— BEGIN Data for the task —
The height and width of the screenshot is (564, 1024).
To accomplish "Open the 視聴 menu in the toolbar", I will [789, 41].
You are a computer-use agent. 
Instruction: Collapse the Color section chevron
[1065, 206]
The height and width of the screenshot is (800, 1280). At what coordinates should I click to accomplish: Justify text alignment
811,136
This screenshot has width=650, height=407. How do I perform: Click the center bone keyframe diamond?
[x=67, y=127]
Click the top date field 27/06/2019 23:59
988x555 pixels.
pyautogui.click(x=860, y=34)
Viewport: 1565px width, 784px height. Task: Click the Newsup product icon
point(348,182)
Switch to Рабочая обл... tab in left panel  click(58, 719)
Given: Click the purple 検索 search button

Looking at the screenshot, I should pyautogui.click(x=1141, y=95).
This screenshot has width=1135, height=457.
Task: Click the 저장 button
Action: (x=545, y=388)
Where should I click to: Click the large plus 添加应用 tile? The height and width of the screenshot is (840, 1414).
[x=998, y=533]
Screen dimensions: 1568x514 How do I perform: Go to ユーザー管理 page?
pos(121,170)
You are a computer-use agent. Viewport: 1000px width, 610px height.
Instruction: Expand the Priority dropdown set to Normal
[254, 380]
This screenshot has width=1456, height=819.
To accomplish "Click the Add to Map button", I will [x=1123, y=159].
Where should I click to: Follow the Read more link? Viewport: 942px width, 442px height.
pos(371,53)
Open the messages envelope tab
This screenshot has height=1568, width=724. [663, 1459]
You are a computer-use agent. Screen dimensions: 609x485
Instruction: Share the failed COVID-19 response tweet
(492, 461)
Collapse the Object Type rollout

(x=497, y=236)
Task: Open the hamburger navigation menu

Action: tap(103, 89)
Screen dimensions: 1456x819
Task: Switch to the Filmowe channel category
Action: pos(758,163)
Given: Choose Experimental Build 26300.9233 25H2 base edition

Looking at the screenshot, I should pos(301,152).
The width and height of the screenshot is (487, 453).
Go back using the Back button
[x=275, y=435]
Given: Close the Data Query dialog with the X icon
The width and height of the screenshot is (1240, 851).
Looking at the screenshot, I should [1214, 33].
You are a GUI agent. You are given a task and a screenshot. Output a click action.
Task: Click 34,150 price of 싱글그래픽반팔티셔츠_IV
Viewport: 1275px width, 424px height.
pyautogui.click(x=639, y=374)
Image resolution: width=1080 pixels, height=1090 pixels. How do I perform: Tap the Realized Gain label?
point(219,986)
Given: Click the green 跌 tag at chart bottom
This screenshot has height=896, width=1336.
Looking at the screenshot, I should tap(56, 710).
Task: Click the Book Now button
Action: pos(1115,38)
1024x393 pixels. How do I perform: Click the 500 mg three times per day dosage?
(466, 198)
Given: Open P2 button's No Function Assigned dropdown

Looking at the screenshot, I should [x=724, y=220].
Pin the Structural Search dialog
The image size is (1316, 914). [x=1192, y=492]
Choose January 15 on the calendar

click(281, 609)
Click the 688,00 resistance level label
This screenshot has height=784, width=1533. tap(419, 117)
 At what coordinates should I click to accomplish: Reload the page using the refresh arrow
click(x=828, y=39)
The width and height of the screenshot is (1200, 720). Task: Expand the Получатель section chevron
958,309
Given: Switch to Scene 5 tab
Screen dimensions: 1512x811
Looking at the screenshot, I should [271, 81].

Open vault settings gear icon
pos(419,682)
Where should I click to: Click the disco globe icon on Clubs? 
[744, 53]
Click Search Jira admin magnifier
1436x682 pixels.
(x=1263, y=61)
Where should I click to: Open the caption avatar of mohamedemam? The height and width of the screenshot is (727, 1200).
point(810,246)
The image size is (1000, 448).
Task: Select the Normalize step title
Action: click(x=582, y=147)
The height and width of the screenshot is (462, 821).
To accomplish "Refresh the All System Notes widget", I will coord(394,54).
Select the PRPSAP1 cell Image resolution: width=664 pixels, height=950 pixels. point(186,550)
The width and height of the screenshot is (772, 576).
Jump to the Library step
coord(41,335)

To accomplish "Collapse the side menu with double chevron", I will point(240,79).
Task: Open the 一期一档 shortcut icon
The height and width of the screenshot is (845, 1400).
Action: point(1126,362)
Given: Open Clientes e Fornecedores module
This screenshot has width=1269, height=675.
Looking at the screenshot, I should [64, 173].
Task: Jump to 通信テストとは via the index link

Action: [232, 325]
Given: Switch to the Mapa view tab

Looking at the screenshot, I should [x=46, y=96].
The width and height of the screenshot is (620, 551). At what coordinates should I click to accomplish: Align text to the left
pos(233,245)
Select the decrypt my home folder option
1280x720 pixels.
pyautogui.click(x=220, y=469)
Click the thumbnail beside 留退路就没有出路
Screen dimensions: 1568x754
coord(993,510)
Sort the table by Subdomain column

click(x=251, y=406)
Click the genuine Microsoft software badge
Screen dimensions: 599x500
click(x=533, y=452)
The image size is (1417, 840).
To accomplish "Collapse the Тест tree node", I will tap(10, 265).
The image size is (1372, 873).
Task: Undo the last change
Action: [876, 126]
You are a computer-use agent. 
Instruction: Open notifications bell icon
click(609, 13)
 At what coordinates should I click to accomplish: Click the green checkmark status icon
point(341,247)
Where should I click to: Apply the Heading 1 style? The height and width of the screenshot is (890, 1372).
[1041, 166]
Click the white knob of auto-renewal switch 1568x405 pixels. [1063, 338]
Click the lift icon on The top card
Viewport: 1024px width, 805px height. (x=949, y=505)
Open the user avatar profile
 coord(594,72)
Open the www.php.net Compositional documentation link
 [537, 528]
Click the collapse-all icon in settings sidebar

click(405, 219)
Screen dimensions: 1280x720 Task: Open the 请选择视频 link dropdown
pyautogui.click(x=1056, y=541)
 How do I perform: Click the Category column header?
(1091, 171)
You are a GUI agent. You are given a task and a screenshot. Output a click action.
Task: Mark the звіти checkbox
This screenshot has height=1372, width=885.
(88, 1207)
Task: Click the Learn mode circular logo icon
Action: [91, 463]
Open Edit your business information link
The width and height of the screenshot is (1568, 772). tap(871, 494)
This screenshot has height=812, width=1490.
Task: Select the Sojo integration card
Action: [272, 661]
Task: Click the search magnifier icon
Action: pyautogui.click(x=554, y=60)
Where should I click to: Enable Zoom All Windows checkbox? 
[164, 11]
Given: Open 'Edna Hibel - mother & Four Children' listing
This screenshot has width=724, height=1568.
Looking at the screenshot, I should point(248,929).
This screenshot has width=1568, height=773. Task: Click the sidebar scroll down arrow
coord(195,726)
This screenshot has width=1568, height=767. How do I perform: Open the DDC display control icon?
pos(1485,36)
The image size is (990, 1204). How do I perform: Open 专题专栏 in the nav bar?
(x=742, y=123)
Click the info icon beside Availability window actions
— END Data for the task —
▶ **Short problem**: Rewrite the stretch of records from the line containing "Where should I click to: Open" through the line containing "I will coord(394,54).", replacing "widget" with "panel" and keeping everything else the same.

▶ **Exercise answer**:
Where should I click to: Open the caption avatar of mohamedemam? The height and width of the screenshot is (727, 1200).
point(810,246)
The image size is (1000, 448).
Task: Select the Normalize step title
Action: click(x=582, y=147)
The height and width of the screenshot is (462, 821).
To accomplish "Refresh the All System Notes panel", I will coord(394,54).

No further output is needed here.